Hodges close-knit relationship with Holly forms the real heart of this series, among the most emotionally resonant King has ever written and one whose real investment lay beyond a marriage of convenience that fully understands that being needed is a great thing. “Maybe the great thing,” Holly intuits.
End of Watch is the conclusion to the Bill Hodges trilogy fans and these characters have been waiting for, even if it breaks a few conventions to get there. Throughout the series King has created one of his most despicable villains, as well as some of his most inspired heroes, delivering an epic confrontation as satisfying as anything we’ve seen from the author.
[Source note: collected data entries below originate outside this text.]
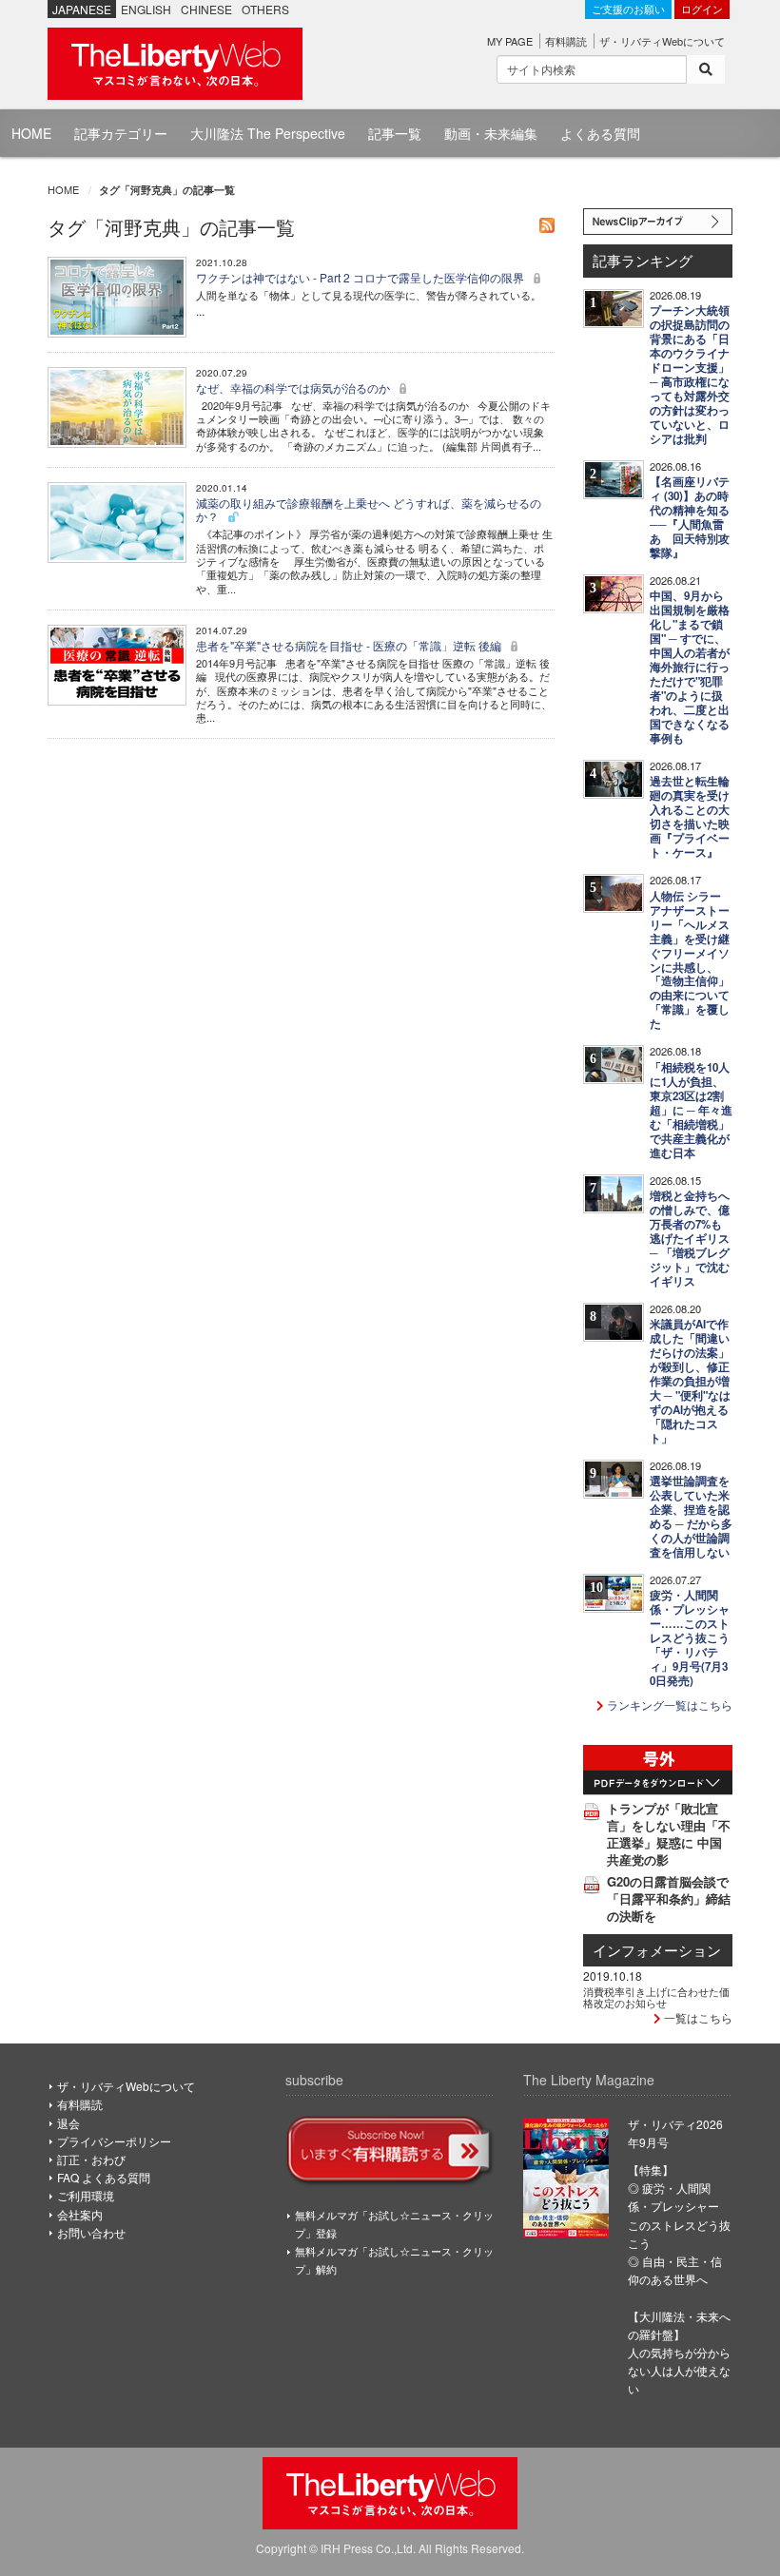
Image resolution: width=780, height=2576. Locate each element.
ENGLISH (146, 9)
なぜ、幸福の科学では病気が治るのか (294, 387)
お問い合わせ (91, 2232)
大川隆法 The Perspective (267, 133)
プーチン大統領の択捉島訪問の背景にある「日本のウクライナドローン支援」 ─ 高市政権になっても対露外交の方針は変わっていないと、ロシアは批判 (690, 374)
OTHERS (265, 9)
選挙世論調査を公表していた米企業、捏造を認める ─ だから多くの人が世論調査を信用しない (691, 1516)
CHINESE (206, 9)
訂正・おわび (91, 2159)
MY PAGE (510, 40)
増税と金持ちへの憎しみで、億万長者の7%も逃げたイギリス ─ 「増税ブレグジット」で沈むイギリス (690, 1238)
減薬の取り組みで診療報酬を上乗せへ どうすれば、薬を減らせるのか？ (368, 509)
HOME (31, 133)
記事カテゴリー (120, 133)
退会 (68, 2123)
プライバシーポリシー (114, 2141)
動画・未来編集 (490, 133)
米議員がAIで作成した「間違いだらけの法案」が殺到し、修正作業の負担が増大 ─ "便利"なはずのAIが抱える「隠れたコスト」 (690, 1381)
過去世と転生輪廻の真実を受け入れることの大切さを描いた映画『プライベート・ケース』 (690, 817)
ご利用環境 (85, 2195)
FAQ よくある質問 (103, 2177)
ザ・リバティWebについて (662, 40)
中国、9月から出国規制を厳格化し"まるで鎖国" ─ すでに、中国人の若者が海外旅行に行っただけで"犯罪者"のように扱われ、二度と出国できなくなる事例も (690, 667)
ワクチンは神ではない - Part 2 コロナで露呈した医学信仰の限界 (361, 277)
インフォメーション (657, 1950)
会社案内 (80, 2214)
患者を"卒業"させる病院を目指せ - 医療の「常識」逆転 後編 (350, 645)
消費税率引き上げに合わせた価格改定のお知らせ (656, 1997)
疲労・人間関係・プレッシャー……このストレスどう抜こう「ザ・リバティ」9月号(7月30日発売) (690, 1638)
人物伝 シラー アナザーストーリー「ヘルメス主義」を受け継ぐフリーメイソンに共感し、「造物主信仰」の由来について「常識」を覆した (690, 960)
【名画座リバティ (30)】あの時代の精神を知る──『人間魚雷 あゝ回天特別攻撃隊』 (690, 517)
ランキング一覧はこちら (668, 1704)
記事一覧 (394, 133)
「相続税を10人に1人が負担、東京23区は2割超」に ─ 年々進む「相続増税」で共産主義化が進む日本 (691, 1110)
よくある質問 (600, 133)
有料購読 (566, 40)
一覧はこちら (696, 2017)
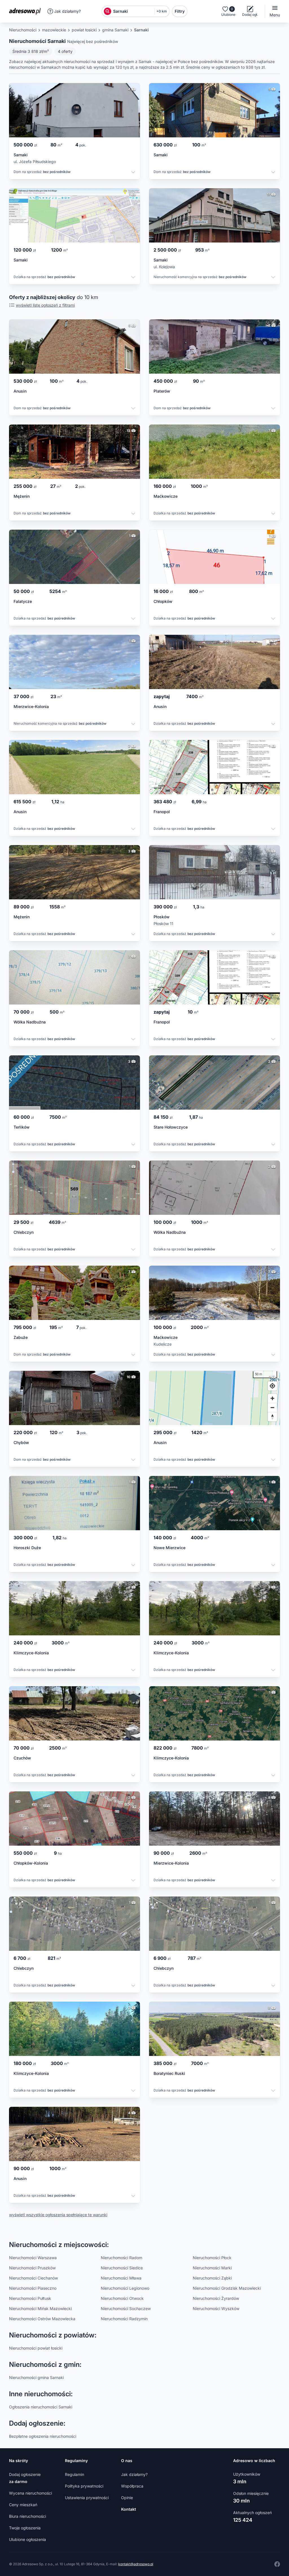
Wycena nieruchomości (30, 2493)
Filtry (180, 11)
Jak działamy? (67, 11)
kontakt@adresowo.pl (135, 2564)
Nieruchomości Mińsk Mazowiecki (40, 2308)
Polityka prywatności (84, 2486)
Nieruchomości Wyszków (216, 2308)
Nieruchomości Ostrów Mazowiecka (42, 2318)
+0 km (161, 11)
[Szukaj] (107, 11)
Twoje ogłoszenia (25, 2527)
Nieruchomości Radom (121, 2257)
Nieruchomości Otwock (122, 2298)
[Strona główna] (26, 11)
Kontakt (128, 2509)
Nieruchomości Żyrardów (216, 2298)
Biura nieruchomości (27, 2516)
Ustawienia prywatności (87, 2497)
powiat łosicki (84, 29)
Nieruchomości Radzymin (124, 2318)
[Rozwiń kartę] (133, 173)
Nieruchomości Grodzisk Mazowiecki (227, 2288)
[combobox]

I’ll miss the relationship between Bill Hodges and Holly Gibney, among the best-written and most heartfelt King’s ever written, but this is truly the sendoff they deserve.
It was announced some time ago that we’d be seeing a filmed series based on these books in the near-future; hardly a surprise, given that just about everything King has ever written – or will ever write – is destined for cinematic reinvention. If handled well the series could make for spectacular entertainment as the books are practically screenplays already.